Als Junior-Fachkraft im Zivilen Friedensdienst arbeite ich in der Organisationsentwicklung und im Capacity Building von AdvocAid, was sehr gut von Deutschland aus geht. Inhaltlich läuft gerade vieles anders, als sonst. Aufgrund der Beschränkungen müssen wir viele Projekte und Aktivitäten umstrukturieren, dabei unterstütze ich die Projektplanung. Anfang März hatten wir noch unsere Strategie in einem großen Workshop erarbeitet, die wir nun weiter ausarbeiten. Meinen Aufgaben im Bereich Planung, Monitoring und Evaluierung der Projekte und in Bezug auf die Datenbank von AdvocAid kann ich weitestgehend ganz normal nachgehen. Zusätzlich fallen aktuell viele Ad-hoc-Aufgaben im Bereich der Organisationsentwicklung und Arbeitsorganisation an: Die Arbeit im Homeoffice für die Mitarbeiter*innen organisieren, Recherche zu und Training in verschiedenen Hilfssoftwares und digitalen Werkzeugen. Da Reisen zwischen den Distrikten Sierra Leones aktuell nicht erlaubt sind, können wir in der nächsten Zeit die Teams auch innerhalb des Landes nicht mehr zusammenbringen und brauchen nun kreative Lösungen, die für alle gut umsetzbar sind. Für meinen Arbeitsbereich ist es also gerade eine sehr spannende Zeit.
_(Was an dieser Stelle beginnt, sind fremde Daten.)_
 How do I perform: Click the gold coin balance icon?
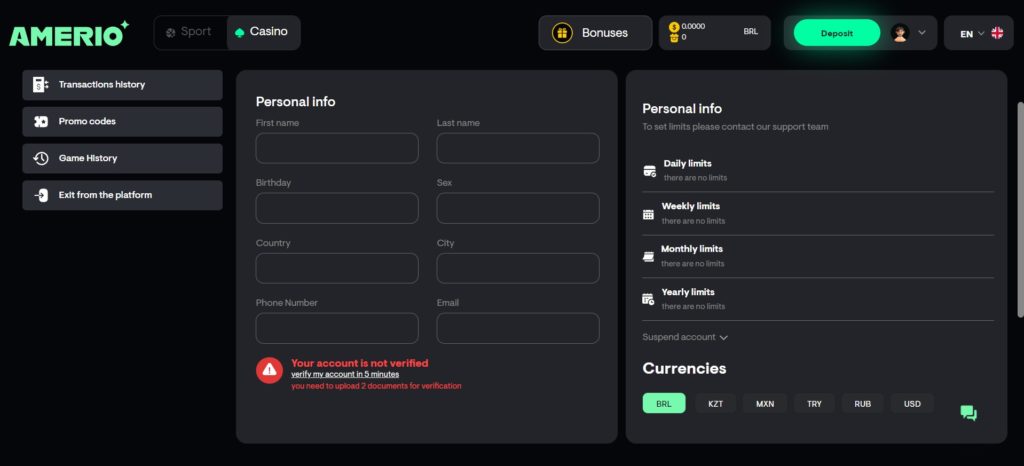(x=674, y=27)
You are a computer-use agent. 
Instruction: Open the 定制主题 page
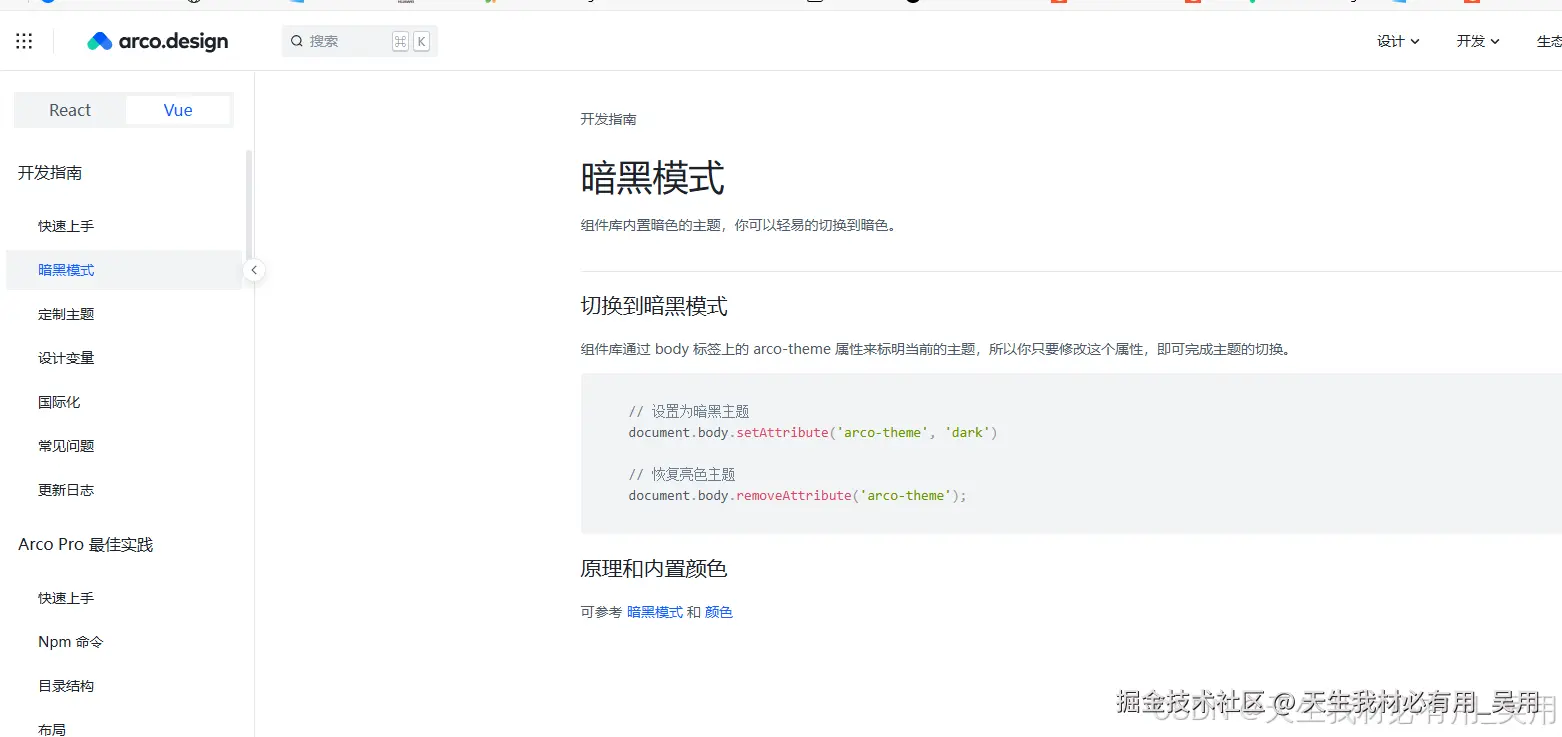click(66, 313)
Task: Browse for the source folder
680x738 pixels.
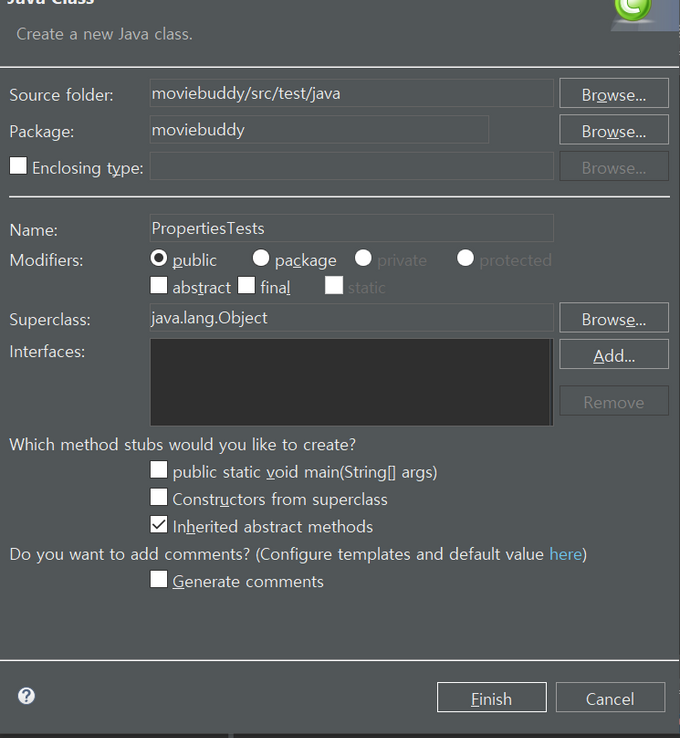Action: point(614,93)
Welche Arbeitsinhalte Ihrer Organisation sind während der Krise besonders relevant?

AdvocAid setzt sich für Frauen und Mädchen ein, die in dem oft ungerechten Rechtssystem Sierra Leones benachteiligt werden. Deshalb ist es aktuell umso wichtiger, die Polizeistationen während und nach Lockdowns zu monitoren, Frauen und Mädchen die Möglichkeit aufzuzeigen, dass sie sich an uns wenden können, wenn sie von Polizei- oder häuslicher Gewalt bedroht sind oder diese erfahren haben. Auch kümmern wir uns verstärkt darum, dass die Gefängnisse vorbereitet sind und hygienische Bedingungen geschaffen werden, damit das Virus nicht den Weg ins Innere finden kann. Und natürlich darum, dass Frauen und Mädchen weiterhin einen Zugang zur Justiz finden. Die Ziele meiner Partnerorganisation haben also gerade in Zeiten von Corona eine hohe Bedeutung.

Gibt es Initiativen, die die Menschen vor Ort im Zielland zusätzlich unterstützen?

Wir haben zu Anfang der Krise kurze, prägnante Corona-Infos für die Mitarbeiter*innen von AdvocAid entwickelt, insbesondere, um mit den Mythen aufzuräumen, die in den sozialen Medien verbreitet werden. Nur wenn unsere Mitarbeiter*innen gut geschult sind, können sie unsere Zielgruppen entsprechend informieren. Ich habe in diesem Zusammenhang mitbekommen, dass Mitarbeiter*innen – aufgeklärt über Händewaschen und Abstandhalten – nun in ihren eigenen Nachbarschaften Aufklärung betreiben und selbst Eimer und Seife zum Händewaschen spenden.